Records below:

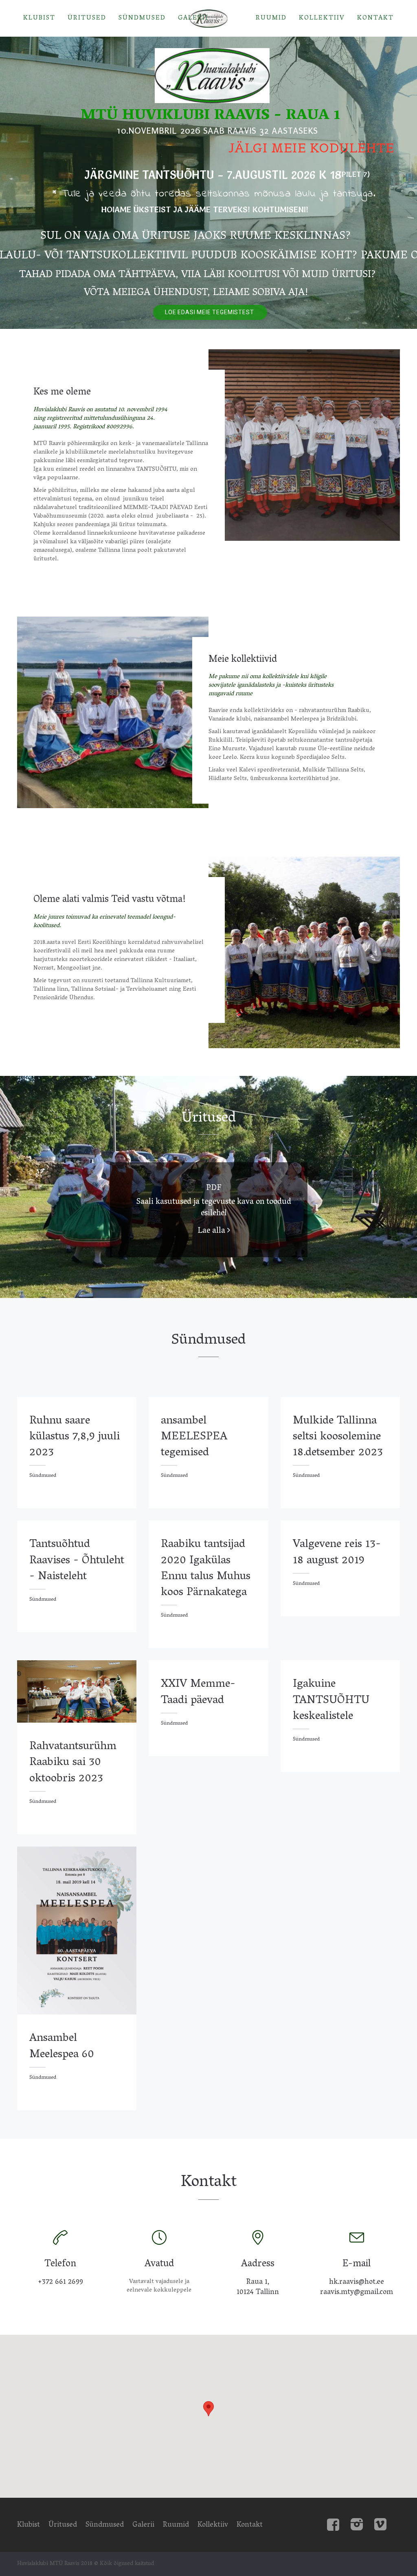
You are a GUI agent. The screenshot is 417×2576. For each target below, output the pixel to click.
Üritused (87, 18)
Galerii (193, 18)
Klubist (39, 18)
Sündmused (142, 18)
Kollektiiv (322, 18)
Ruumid (271, 18)
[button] (208, 2409)
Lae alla (212, 1231)
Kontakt (375, 18)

End of Records.

### What the task asks
Print out the whole listing word for word. Leave the pictures out.

### Finished task
You are a GUI agent. The screenshot is 417×2576. For each target below, output the pixel to click.
Üritused (87, 18)
Galerii (193, 18)
Klubist (39, 18)
Sündmused (142, 18)
Kollektiiv (322, 18)
Ruumid (271, 18)
[button] (208, 2409)
Lae alla (212, 1231)
Kontakt (375, 18)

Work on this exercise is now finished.